Garbage in, garbage out
Machine-learning systems can’t correct wrong data and can only complement, not completely replace, human intelligence. “It’s very good at pattern recognition and finding correlations in massive databases, but not so good at reflecting the causal structure of what’s going on,” says Jim Guczcza, chief data scientist for Deloitte Consulting in the U.S. “That’s where domain knowledge comes in handy.”

Humans still count
CEOs must combine Big Data operations with the domain expertise of actual human beings to get the best results. “You can’t just turn it all over to a machine that will do your thinking for you,” warns CEO Avi Steinlauf. “Tools can help, but you need smart people thinking about things in curious and intuitive ways.”

Extra bandwidth becomes available
Effective machine learning reduces the need for human labor, but that doesn’t necessarily mean it should eliminate jobs. “You can certainly reduce staff and cut costs, but we see many clients looking to leverage this newly freed capacity to enable workers to provide additional value to the business,” says Chip Wagner, CEO of Alsbridge, a technology-consulting firm.

Democracy energizes data
The greatest potential for data can be unlocked by giving front-line workers essentially unlimited access to information that used to be difficult to obtain or required more senior managers to interpret. Tesla, for instance, finds that this approach improves manufacturing and quality because test engineers and others can see things in the data that their superiors have missed.

Knowing is not doing
Judging by one important criterion, few companies so far demonstrate actual Big Data skills: Even though the demand for data scientists has tripled in three years, only 6% of large companies employ as much as one of them. What’s more, because data scientists with experience remain few and far between, the talent chase will get only worse. This is one reason that only 27% of executives surveyed by CapGemini described their big data initiatives so far as successful.
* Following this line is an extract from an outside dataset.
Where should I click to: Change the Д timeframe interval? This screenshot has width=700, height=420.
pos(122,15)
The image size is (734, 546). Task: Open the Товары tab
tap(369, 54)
Privacy issues must be addressed
Companies’ use of Big Data creates an unwelcome companion: distrust of that use because of privacy concerns. The more data that B2C companies have compiled about them, their purchases, their behavior and their preferences, the more consumers can be cautious about sharing such information and sensitive about how the data is used. One way CEOs can counter this obstacle is to openly offer benefits to customers in exchange for their private data.

For a retail chain that wants to use data it is gathering about in-store shopper behavior, for instance, this could involve offering free Wi-Fi in the store or enhanced service from a “personal shopper.”

Make it a personal tool
CEOs, including Carlos Rodriguez, of Roseland, New Jersey-based ADP, now are using machine learning to prepare more easily and effectively for board meetings and analyst updates.  “Programs can go out and dig up all the information that the CEO used to have to reach for individually, package it up, apply Big Data analytics and present it to him,” says Stuart Sackman,
ADP’s CIO. “For each subsequent meeting the system gets smarter and smarter in condensing and refining data.”

Patience is required
Machine learning, like human learning, remains a work in progress. “It’s never quite done and it’s never quite right,” says GeoDigital CEO Chris Warrington. “But the longer you live with it, the better it becomes. So as a CEO you need to be patient with it.”